INPUT MATERIAL =
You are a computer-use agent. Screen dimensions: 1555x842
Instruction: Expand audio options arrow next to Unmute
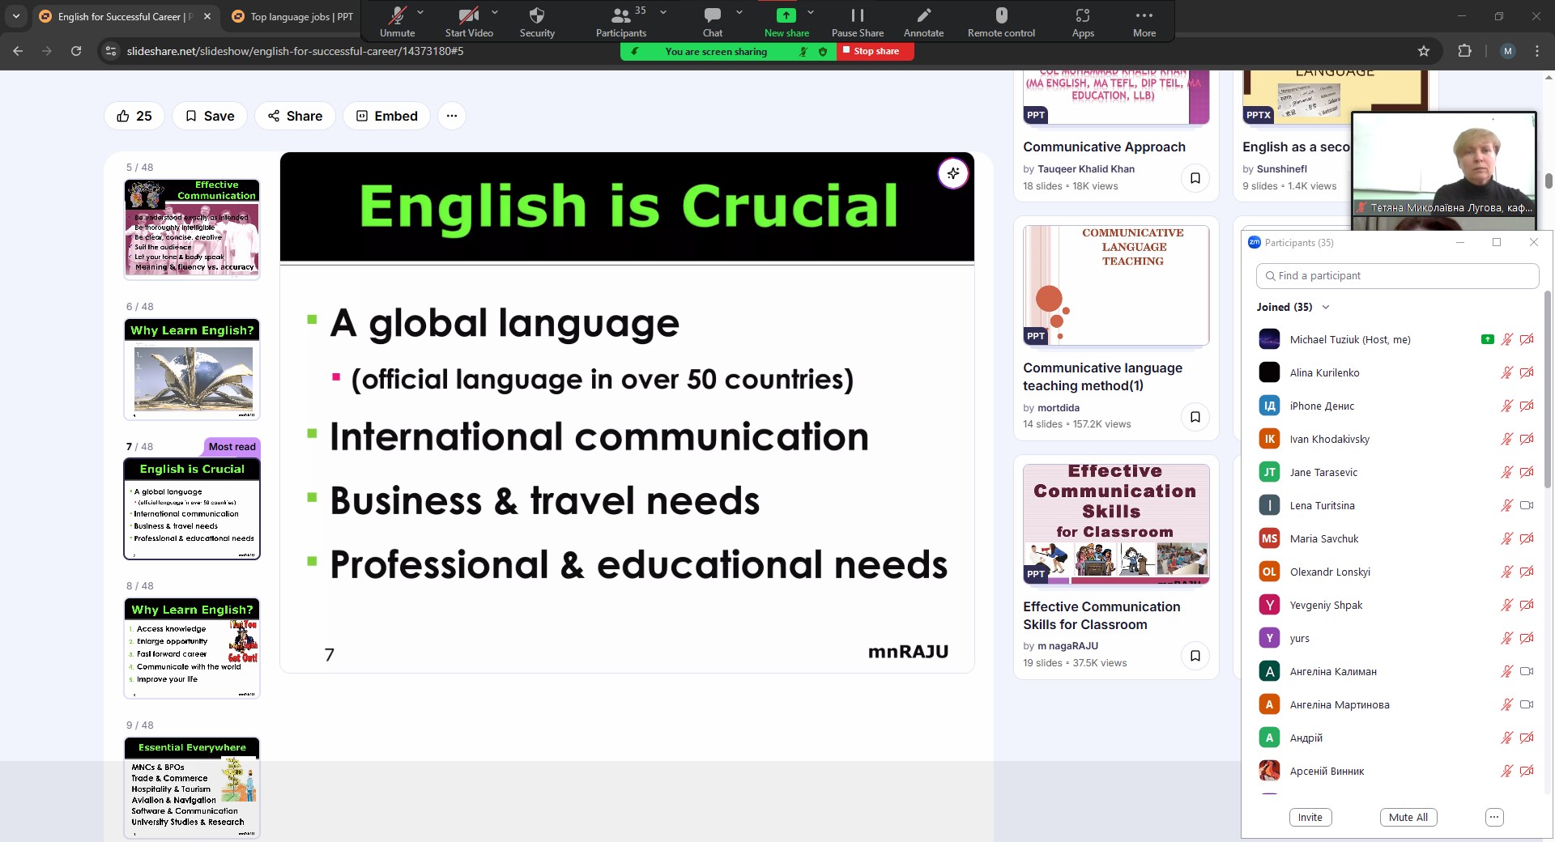click(420, 13)
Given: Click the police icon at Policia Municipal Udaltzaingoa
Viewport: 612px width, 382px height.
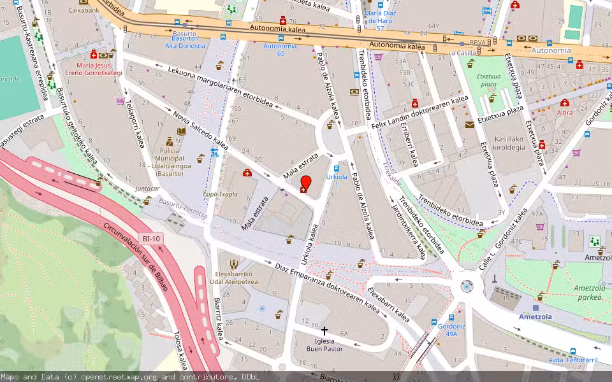Looking at the screenshot, I should tap(169, 142).
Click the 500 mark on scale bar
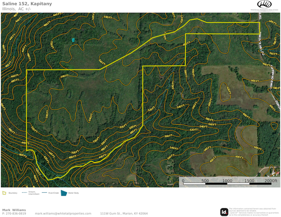 coord(205,181)
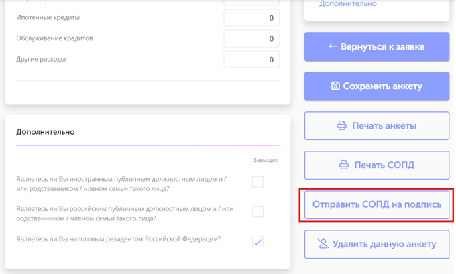Click the Обслуживание кредитов label text
The height and width of the screenshot is (274, 456).
(x=54, y=38)
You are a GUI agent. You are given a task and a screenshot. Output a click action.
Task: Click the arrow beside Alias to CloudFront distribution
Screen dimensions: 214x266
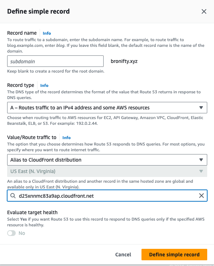(201, 160)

EXERCISE BRIEF = Write out exactly the stretch of lines that begins with the line containing "Instruction: Expand audio" and ends with the last line of the records above, leaving out the pictures.

SOLUTION TO THIS PROBLEM =
Instruction: Expand audio options arrow next to Unmute
click(420, 13)
Given: Click the police icon at Policia Municipal Udaltzaingoa
Viewport: 612px width, 382px height.
Looking at the screenshot, I should tap(169, 142).
Click the 500 mark on scale bar
 coord(205,181)
Click the Обслуживание кредитов label text
The height and width of the screenshot is (274, 456).
(x=54, y=38)
You are a GUI agent. You are given a task and a screenshot. Output a click action.
Task: Click the arrow beside Alias to CloudFront distribution
Screen dimensions: 214x266
(201, 160)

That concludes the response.